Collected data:
━━━━

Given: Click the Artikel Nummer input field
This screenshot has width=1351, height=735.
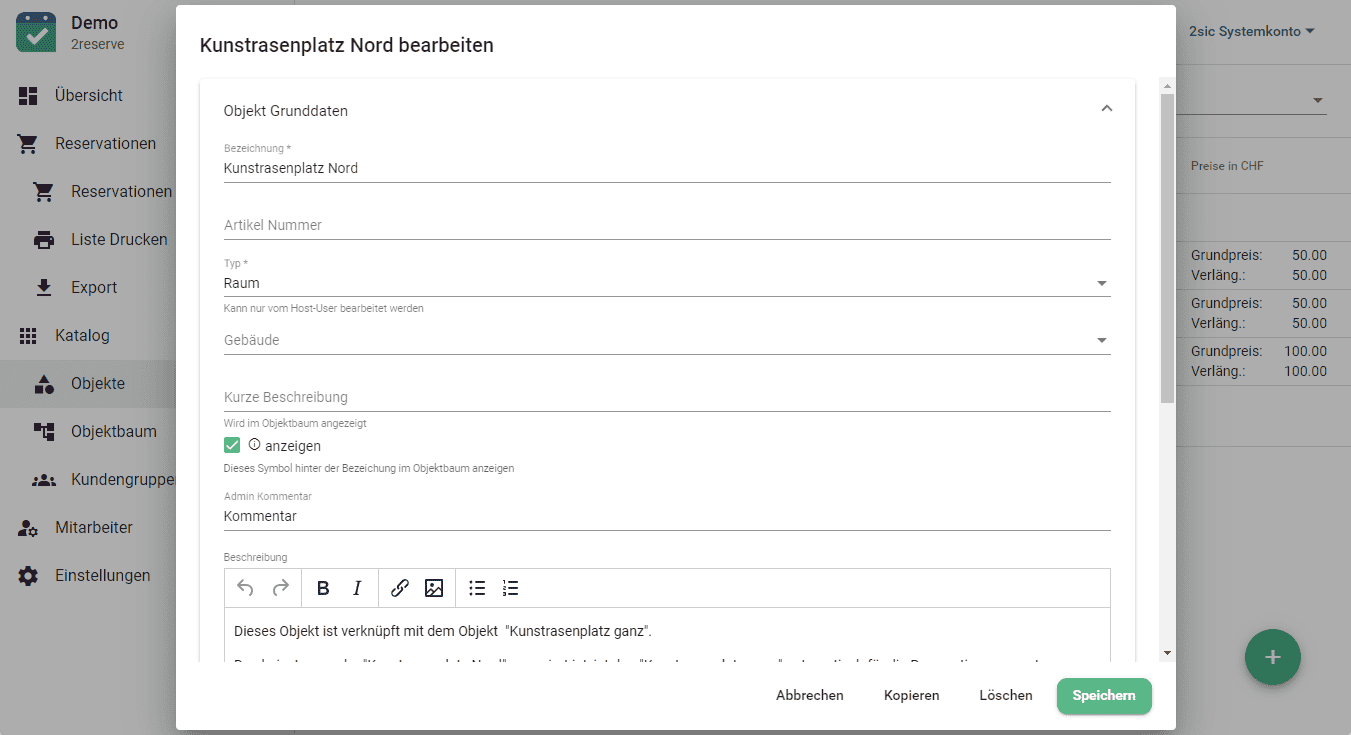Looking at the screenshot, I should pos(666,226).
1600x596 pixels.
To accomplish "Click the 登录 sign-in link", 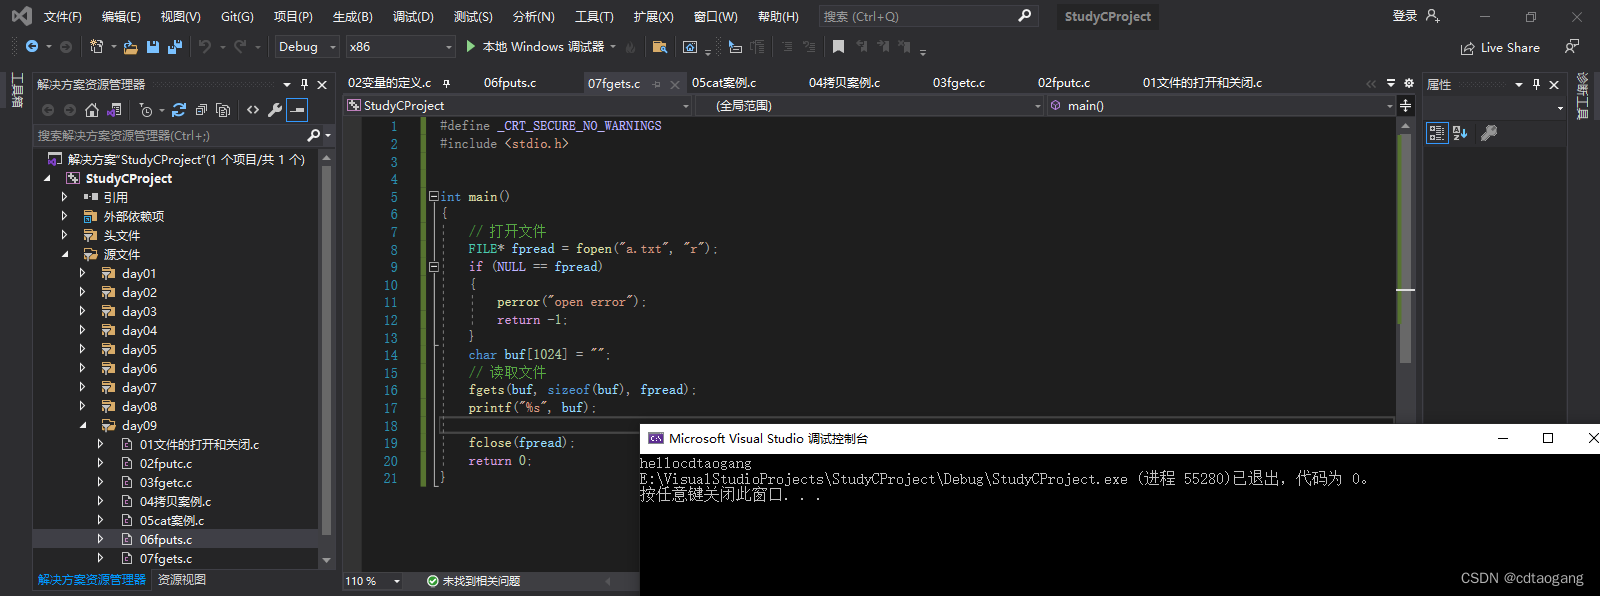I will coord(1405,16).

━━━━

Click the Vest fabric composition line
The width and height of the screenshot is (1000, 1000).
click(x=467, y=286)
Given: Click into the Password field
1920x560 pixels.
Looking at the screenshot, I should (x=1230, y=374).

━━━━

WRITTEN REQUEST -
Take the lines starting with the one that contains "Click the Vest fabric composition line" and going on through the one that contains "Looking at the screenshot, I should (x=1230, y=374).", and change "Password" to "Username" in them. Give only those lines again, with nothing else altered.

SOLUTION -
Click the Vest fabric composition line
The width and height of the screenshot is (1000, 1000).
click(x=467, y=286)
Given: Click into the Username field
1920x560 pixels.
Looking at the screenshot, I should (x=1230, y=374).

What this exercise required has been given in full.